Hello all. A friend of mine had participated in a programming competition for his school. He did pretty well, but he couldn't get one question. The question was, given the numerator and denominator of a rational number, determine if the decimal expansion terminates. This is to say, if I gave you 1/3, you would say it doesn't because the expansion is "0.3333..." Likewise, if I gave you 1/10, you would say it does terminate because the expansion is "0.1"

My friend had tried to solve this problem with string operations, but I found a better way. According to the Wikipedia article for repeating decimals, rational numbers that terminate are in the form a/b -> b = 2^c*5^d where c and d are natural numbers.

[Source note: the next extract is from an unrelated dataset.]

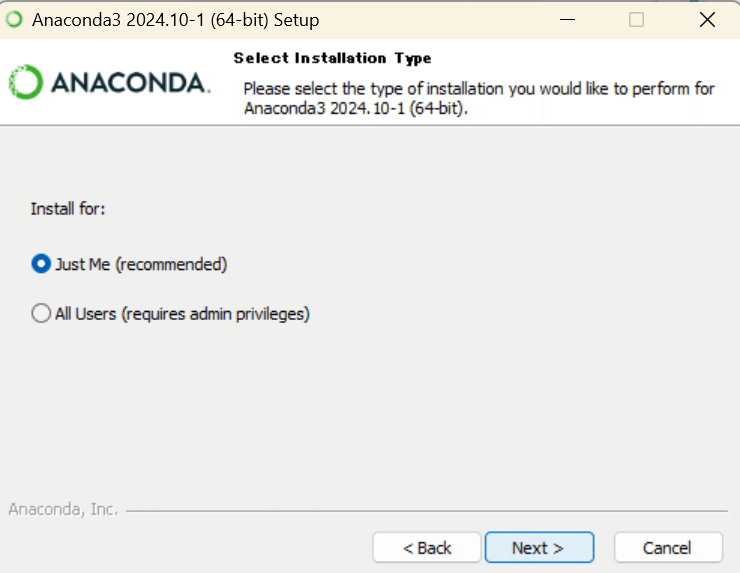Choose the All Users radio button
Image resolution: width=740 pixels, height=573 pixels.
click(x=41, y=313)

Given this identity, I developed the following (obfu) one-liner:

print"N",(map{"\rY"if(unpack"b52",pack"d",$=/5**$_)<1}0..log($==pop)), +$/

Given $ARGV[0] = a; $ARGV[1] = b the program will say "Y" if the decimal terminates and "N" if it doesn't.

The spoiler below reveals how the program works:

Here is an expansion of the script so it's readable:

my $denom = $ARGV[1]; my $result = "N"; for(my $ex = 0; $ex < log($denom)+1; $ex++){ my $power = $denom/5**$ex; my $ex2 = log($power)/log(2); if($ex2 = int($ex2)){ $result = "Y"; } } print $result; print "\n";

Essentially, the script iterates through every possible exponent for 5 and checks if denom/5^ex is a power of two. If it finds an exponent where this is the case, the decimal must terminate so it sets the result variable to "Y". In the obfu version the for loop is replaced with a map and the printing of "Y" and "N" takes advantage of the non-printing character "\r". The "\r" brings the cursor to the start of the line and overwrites the previously printed "N" with a "Y". This means the script only works on media that supports "\r" like a terminal.

Another big difference is the way the obfu version checks if denom/5^ex is a power of two. For this I took advantage of the IEEE-754 floating point specification, which states that the first 52 bits of a double is the "mantissa" while the next 11 is the "exponent". If the mantissa is equal to zero the number must be a power of two.

I'm not too familiar with pack/unpack to understand why saying "b52" gives the 52 bits of the mantissa rather than the sign, the exponent and 40 bits of the mantissa. I had expected unpack to read the bits from left to right, but I guess it starts at the least significant bit and goes up.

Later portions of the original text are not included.